Illustration from a 1601 edition of Isidore of Seville's extant works found on Google books
I quoted an article (B:18 on this list) by the Danish historian of science Jens Høyrup when I was looking for material on medieval Arabic and Latin ideas about mathematical tricks. But the article contained much fascinating material I found no way to use. For example, these quotations by St. Isidore of Seville, reputedly “the most learned man of [the early 7th] century in Latin Europe.”
Knowledge of numbers should not be held in contempt: In many passages of the Holy Scripture it elucidates the mysteries therein contained. Not in vain was it said in the praise of God: You made everything in measure, in number, and in weight.
By number, we are not confounded but instructed. Take away number from everything, and everything perishes. Deprive the world of computation, and it will be seized by total blind ignorance, nor can be distinguished from the other animals the one who does not know how to calculate.

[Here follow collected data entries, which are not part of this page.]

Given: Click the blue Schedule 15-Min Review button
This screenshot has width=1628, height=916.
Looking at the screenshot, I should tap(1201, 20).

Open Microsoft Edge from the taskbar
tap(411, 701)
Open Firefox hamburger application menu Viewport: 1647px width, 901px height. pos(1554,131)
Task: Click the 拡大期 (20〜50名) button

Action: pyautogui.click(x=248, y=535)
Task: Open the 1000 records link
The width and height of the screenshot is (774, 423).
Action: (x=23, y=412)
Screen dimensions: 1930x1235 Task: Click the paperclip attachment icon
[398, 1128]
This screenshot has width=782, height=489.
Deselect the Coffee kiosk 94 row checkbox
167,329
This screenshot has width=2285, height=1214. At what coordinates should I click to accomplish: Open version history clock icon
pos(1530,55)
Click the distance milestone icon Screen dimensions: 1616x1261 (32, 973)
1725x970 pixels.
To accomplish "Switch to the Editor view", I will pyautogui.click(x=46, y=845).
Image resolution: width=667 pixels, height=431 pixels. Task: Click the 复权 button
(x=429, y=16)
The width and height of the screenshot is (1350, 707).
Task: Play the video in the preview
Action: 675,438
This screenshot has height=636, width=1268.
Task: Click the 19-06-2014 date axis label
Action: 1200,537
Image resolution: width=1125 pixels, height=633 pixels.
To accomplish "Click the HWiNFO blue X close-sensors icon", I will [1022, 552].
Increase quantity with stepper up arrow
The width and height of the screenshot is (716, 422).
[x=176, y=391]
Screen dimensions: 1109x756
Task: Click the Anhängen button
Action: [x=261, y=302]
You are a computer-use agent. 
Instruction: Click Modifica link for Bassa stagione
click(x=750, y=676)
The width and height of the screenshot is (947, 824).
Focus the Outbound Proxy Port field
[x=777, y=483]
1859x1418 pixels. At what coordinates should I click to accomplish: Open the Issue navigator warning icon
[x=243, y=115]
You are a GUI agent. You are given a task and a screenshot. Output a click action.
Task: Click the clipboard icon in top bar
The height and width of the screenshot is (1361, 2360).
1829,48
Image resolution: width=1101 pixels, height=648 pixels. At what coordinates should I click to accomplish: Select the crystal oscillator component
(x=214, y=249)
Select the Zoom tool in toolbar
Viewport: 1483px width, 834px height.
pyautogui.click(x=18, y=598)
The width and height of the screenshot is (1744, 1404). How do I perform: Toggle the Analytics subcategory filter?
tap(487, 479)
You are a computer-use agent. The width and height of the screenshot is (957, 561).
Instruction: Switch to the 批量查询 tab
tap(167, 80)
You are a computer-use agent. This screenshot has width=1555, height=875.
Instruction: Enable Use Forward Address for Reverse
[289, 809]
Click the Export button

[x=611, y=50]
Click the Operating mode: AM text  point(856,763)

Høyrup calls Isidore the “most cited authority of the Middle Ages next to the Bible.” Although his Etymologies included a book on the quadrivium, I’m afraid I have nothing more to cite (he’s apparently not mentioned at all in the current best-seller entitled Quadrivium). The pace of Latin mathematics picked up a few centuries later. Høyrup’s “case study” of the 13th century mathematician Jordanus de Nemore incidentally provides a rapid survey of what happened then; if that’s what you’re looking for, Høyrup’s article is hard to beat.